■ PROBLEMS TO WORK ON:
A) Rewrite the stretch of the Musa Mayer profile from "Advanced Breast Cancer was" through "cancer, at www.bcmets.org.", changing "email discussion group" to "online forum".
B) In the Musa Mayer profile, why does After Breast Cancer include survival statistics and the voices of 40 breast cancer survivors? Answer in one to three sentences.
C) Proceed with the Musa Mayer profile, picking up after its final sentence.

■ PASSAGE:
────

Musa Mayer is an author, advocate, and 14-year breast cancer survivor. She left a career as a mental health counselor to pursue an MFA from Columbia University in writing. While she was a student at Columbia, she published her first book, Night Studio: A Memoir of Philip Guston, her own story of growing up in the New York art world of the 1950s. Less than a year later, she was diagnosed with breast cancer. She has since published two books on breast cancer: her 1993 memoir, Examining Myself: One Woman's Story of Breast Cancer Treatment and Recovery, Advanced Breast Cancer: A Guide to Living with Metastatic Disease (O'Reilly & Associates, 1998), the only book of its kind; and her latest, After Breast Cancer: Answers to the Questions You're Afraid to Ask. In After Breast Cancer, Mayer explores the the feelings of uncertainty and fear that breast cancer patients commonly face after treatment. She offers survival statistics and the voices of 40 breast cancer survivors to help readers cope and thrive.
The New York Times called Night Studio, "a rich study in father-daughter relations ... a memoir of depth and clarity." Newsweek called it "frank and touching," adding that "Artists' biographies tend to be reverential shrines or peeks through the keyhole. This compelling memoir of Philip Guston by his only child is both."
Linda Ellerbee called Examining Myself, "The very best book anybody has ever written about what it is like to have breast cancer." The director of the National Alliance of Breast Cancer Organizations called the memoir "required reading for the woman who has taken the bold step of confronting her breast cancer head-on and permitting it to reach her heart and soul."
When they reviewed Advanced Breast Cancer, the Breast Cancer Action Newsletter wrote, "Musa Mayer has given us a gift that we have needed for a long, long time: an in-depth, truthful, personal and informative resource about metastatic breast cancer. I believe that this book will be as important to women with metastatic breast cancer as Dr. Susan Love's Breast Book is to newly diagnosed breast cancer warriors."
Advanced Breast Cancer was based on interviews with patients and family members from the Breast-Cancer Mailing List (www.bclist.org), an email discussion group where Mayer has daily offered her expertise over the past eight years. For the past two-and-a-half years, she has also participated in BCMETS, a mailing list that deals exclusively with advanced breast cancer, at www.bcmets.org.

────

■ DATA PROVIDED:
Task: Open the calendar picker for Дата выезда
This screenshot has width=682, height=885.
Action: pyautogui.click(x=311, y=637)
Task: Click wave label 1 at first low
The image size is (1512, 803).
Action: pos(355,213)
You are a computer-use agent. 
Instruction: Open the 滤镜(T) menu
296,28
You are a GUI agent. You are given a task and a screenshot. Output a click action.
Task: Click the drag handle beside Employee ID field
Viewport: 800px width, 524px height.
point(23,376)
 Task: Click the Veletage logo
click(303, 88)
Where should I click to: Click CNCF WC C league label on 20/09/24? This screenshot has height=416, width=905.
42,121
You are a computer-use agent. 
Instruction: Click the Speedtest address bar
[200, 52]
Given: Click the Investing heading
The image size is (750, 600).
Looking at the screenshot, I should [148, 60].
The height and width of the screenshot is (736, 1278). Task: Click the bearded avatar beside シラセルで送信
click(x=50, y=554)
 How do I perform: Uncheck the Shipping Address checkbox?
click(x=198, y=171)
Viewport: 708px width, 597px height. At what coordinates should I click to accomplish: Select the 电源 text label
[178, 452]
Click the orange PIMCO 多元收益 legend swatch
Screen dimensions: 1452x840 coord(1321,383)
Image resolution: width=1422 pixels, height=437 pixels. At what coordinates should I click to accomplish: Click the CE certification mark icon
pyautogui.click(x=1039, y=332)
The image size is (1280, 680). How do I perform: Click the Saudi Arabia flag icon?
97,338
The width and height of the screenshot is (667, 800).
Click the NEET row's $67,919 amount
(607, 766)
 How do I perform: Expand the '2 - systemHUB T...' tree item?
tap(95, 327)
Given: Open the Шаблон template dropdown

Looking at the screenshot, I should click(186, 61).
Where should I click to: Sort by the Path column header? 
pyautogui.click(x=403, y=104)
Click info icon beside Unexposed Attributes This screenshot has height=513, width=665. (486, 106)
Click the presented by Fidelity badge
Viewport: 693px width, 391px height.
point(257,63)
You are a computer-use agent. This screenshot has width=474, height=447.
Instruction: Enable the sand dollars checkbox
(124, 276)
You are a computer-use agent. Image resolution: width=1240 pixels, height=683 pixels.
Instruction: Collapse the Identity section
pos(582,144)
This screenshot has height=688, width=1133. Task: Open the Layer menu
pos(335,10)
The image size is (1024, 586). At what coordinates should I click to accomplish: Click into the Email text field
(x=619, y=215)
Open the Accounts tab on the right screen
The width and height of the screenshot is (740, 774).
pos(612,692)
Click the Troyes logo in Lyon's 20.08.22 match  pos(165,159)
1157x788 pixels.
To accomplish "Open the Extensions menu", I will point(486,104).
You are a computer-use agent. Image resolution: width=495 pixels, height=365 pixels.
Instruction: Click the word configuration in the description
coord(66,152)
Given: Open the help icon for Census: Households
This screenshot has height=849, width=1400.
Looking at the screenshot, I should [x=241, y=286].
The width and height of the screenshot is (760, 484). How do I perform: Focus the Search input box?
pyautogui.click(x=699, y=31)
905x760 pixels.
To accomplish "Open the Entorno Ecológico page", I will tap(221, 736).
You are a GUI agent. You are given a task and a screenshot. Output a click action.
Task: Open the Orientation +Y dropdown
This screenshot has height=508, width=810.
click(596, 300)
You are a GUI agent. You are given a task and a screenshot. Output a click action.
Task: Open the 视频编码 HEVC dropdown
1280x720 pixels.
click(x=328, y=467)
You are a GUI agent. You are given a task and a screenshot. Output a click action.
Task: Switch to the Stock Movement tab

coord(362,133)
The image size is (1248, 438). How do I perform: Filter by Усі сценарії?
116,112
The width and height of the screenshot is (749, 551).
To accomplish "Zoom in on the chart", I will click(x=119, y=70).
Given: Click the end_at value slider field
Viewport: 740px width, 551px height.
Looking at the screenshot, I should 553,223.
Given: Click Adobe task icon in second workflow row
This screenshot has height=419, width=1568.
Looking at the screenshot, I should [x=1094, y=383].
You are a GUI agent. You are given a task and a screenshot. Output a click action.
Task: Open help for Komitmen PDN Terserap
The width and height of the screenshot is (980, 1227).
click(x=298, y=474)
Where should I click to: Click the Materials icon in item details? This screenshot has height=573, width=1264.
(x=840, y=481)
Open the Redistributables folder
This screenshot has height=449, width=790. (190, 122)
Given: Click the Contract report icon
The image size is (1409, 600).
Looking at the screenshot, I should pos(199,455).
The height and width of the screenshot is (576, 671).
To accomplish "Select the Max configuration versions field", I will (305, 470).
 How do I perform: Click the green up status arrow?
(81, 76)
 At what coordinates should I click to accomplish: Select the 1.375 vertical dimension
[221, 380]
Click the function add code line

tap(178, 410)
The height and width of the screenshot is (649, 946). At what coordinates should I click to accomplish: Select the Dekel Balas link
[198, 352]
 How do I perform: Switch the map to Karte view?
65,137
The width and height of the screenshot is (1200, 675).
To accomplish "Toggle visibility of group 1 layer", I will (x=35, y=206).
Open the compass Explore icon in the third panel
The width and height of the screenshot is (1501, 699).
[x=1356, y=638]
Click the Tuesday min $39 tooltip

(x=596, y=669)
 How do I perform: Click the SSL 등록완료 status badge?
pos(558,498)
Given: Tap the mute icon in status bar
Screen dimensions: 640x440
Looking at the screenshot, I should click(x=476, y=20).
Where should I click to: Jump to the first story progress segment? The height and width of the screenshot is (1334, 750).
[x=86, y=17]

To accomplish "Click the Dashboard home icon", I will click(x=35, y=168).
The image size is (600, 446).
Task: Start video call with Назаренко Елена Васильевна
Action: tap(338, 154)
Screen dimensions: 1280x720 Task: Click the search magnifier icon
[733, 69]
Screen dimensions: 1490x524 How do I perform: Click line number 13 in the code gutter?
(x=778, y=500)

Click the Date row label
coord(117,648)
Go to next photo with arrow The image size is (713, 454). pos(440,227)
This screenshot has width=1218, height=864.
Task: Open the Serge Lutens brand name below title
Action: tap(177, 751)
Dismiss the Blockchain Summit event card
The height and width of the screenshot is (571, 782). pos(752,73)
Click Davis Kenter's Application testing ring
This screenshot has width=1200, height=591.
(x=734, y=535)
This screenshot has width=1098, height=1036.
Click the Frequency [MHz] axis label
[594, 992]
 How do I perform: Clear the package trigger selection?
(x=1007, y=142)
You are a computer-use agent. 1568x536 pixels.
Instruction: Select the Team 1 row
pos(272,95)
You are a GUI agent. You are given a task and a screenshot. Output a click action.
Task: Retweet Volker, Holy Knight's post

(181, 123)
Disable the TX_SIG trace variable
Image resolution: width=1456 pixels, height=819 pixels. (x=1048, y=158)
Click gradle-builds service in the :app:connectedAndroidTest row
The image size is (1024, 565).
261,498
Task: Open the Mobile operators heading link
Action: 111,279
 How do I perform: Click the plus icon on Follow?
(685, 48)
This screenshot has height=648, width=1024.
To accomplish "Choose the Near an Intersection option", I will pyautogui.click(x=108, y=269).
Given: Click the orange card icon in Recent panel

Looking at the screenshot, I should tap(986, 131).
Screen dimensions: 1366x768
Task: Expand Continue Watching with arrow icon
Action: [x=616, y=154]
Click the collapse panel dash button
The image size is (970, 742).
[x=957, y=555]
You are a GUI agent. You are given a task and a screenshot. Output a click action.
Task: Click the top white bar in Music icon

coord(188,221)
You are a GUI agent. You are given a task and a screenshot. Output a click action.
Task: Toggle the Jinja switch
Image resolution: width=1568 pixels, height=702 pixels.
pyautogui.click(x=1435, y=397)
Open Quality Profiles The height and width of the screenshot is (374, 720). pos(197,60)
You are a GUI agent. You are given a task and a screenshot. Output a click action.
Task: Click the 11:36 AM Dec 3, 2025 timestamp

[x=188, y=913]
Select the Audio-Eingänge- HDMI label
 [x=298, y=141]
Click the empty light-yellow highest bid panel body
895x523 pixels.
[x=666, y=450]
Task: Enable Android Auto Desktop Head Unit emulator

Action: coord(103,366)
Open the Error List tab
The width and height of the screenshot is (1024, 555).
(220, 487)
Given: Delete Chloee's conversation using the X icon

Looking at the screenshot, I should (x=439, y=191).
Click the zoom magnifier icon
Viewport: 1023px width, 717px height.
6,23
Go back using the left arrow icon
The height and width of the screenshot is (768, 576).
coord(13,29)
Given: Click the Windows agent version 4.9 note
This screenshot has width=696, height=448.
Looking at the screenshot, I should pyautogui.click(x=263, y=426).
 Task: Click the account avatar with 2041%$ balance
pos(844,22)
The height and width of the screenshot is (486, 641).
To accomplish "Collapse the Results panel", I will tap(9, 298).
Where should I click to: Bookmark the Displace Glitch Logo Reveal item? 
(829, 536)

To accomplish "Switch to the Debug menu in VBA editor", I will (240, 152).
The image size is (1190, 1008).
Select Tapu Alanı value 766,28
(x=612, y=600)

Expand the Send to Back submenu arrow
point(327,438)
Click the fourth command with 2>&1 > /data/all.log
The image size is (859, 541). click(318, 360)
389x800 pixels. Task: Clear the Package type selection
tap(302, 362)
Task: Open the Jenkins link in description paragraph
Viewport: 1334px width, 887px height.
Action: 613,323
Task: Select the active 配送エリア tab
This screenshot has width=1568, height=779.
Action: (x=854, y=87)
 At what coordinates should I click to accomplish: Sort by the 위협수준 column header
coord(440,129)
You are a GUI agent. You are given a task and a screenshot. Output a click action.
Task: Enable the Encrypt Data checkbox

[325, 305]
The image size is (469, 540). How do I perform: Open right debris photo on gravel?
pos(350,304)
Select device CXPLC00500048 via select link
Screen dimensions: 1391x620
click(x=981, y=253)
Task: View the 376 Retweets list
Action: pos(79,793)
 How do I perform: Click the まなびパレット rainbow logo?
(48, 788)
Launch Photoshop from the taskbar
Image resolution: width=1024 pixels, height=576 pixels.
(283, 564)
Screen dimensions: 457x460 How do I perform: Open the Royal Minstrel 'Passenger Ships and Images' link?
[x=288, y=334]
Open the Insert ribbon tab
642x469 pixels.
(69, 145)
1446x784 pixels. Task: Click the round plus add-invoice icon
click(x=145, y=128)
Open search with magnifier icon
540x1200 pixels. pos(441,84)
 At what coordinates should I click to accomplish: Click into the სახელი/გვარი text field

────

■ SOLVED TASKS:
A)
Advanced Breast Cancer was based on interviews with patients and family members from the Breast-Cancer Mailing List (www.bclist.org), an online forum where Mayer has daily offered her expertise over the past eight years. For the past two-and-a-half years, she has also participated in BCMETS, a mailing list that deals exclusively with advanced breast cancer, at www.bcmets.org.

B) Mayer includes them to help readers cope and thrive. The book deals with the uncertainty and fear that breast cancer patients commonly face after treatment.

C)
In October, 2000, Mayer was honored for her advocacy work by the National Breast Cancer Coalition at their annual gala in New York City. She has taken the Project LEAD science training course for advocates,and the advanced Clinical Trails Project LEAD training course, offered during the summer of 2001. As a LEAD graduate, she participates in an ongoing advocacy discussion group at SHARE, in New York City, studying and discussing issues relevant to emerging research. She attends a number of annual breast cancer research conferences each year, including the San Antonio Breast Cancer Symposium, where she presented a poster at the 2001 meeting. Each year, she writes a summary for patients of the most important research.
In 2001, Mayer was chosen to serve as a patient consultant to the FDA Cancer Drug Development Program, and has sat as a voting patient representative on several sessions of the Oncologic Drugs Advisory Committee.
Mayer is a contributing editor for MAMM Magazine, www.mamm.com, for which she writes regular features. She conducts poetry and writing workshops for survivors. She frequently speaks to support and advocacy groups, and consults with them on providing services to women with advanced breast cancer. During this past year, she has worked with Living Beyond Breast Cancer, NABCO's Recurrence Project, and the American Cancer Society's Reach to Recovery Program to develop training materials for their volunteers to work with women with advanced breast cancer.
Most recently, Mayer was invited to give a plenary address at the World Conference on Breast Cancer in Victoria, British Columbia in June, 2002. Her subject was: Breast Cancer Recurrence: Everything you wanted to know, but were afraid to ask.
Her experiences as teacher, counselor, and writer have given her an abiding faith in the transformative and healing power of telling life stories.
She lives in New York City with her husband, Tom, a neuropsychologist who runs an inpatient program to treat traumatic brain injury. They have two grown sons, David, and Jonathan.